According to a genetic study recently published in the journal Science, scientists may have greatly underestimated the number of whales swimming the world’s oceans before the advent of commercial whaling. Such findings could have major implications for nations hoping to resume whale hunting when the populations rebound.
Stephen R. Palumbi, a biology professor at Stanford, and Joe Roman, a graduate student at Harvard, investigated hundreds of DNA samples from North Atlantic humpback, fin and minke whales—three species decimated by commercial whaling.

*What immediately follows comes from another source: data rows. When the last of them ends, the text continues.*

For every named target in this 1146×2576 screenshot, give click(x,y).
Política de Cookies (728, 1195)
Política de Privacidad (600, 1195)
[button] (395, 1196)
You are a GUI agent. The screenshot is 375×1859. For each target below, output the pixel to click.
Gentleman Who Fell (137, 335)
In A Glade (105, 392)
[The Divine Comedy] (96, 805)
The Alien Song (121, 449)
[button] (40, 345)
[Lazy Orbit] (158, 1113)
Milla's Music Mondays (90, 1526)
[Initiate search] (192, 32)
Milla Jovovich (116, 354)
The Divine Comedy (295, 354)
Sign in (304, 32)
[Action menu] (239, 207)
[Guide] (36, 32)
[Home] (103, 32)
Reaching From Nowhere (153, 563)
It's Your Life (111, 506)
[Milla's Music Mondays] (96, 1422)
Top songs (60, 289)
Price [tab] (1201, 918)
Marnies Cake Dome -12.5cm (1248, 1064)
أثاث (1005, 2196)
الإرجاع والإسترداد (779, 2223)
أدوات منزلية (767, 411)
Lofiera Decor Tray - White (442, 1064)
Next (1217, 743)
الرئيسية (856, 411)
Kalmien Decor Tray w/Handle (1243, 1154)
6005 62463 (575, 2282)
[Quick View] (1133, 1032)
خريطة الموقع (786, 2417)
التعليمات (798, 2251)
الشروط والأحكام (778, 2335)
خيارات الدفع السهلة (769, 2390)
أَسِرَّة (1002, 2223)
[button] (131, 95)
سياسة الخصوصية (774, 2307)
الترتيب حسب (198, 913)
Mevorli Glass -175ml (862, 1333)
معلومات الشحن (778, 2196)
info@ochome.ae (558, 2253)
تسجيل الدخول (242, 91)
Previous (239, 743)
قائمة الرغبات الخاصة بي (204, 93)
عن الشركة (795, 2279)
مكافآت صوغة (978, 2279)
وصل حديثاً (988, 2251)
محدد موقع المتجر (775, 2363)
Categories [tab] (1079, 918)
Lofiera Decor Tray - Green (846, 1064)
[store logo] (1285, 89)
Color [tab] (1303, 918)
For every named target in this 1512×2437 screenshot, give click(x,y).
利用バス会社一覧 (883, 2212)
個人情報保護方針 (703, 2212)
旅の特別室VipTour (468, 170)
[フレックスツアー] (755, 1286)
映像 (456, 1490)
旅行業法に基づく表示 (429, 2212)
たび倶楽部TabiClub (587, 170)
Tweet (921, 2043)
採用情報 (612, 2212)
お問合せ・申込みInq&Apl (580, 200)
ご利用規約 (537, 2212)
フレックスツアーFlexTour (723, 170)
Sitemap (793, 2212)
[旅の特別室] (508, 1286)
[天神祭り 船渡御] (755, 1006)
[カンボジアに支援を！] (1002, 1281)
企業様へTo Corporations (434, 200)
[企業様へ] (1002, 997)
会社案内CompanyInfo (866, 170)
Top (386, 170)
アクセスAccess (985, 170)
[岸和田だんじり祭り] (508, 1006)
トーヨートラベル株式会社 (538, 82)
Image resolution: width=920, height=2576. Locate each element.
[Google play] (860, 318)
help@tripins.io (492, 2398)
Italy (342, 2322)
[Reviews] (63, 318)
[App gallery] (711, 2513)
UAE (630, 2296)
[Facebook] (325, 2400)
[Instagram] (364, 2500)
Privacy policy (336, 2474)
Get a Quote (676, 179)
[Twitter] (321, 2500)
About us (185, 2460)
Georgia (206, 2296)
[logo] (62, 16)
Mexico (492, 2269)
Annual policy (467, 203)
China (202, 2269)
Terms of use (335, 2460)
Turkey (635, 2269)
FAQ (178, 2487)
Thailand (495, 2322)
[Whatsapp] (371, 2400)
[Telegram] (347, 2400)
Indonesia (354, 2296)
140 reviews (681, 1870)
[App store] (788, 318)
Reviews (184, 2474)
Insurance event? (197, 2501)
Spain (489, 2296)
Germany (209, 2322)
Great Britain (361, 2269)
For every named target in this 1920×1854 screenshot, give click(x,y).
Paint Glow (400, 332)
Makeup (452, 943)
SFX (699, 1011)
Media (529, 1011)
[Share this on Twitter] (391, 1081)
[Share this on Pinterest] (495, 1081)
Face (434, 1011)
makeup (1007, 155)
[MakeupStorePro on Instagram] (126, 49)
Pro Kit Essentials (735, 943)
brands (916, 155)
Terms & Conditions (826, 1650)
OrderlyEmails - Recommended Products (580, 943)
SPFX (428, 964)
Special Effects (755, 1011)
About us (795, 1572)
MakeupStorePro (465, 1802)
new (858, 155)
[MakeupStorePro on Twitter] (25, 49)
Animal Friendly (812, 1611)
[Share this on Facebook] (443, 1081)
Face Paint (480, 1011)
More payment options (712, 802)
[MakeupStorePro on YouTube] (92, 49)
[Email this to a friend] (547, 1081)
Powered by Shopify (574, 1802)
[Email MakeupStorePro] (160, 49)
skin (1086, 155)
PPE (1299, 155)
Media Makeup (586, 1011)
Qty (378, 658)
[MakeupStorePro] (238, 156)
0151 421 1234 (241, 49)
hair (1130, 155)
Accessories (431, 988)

They found that the DNA had much more genetic variation than would be consistent with previously accepted historic population estimates taken from whaling records.
For instance, whaling logs put the historic humpback population in the North Atlantic at around 20,000 animals. Palumbi and Roman’s genetic analyses show the population could have been more than ten times greater, containing as many as 240,000 whales. Worldwide, the humpback population may have been as high as 1.5 million—more than 10 times the historic estimate of 100,000 published by the London-based International Whaling Commission (IWC). Genetic samples from fin whales and minke whales show similar results.
The researchers’ findings could represent a major setback for countries that advocate lifting the 17-year moratorium on commercial whaling established by the IWC. According to the commission’s policies, commercial whale hunting can resume when populations reach slightly more than half of their historic numbers. Under those rules, the harvest of humpback whales might resume this decade if long-held estimates remain unchanged.
The discrepancy between the whaling records and genetic study findings presents a real “conundrum,” says Palumbi. The message written in the DNA suggests that current humpback, minke and fin whale populations are not even close to being ready for harvest by IWC standards.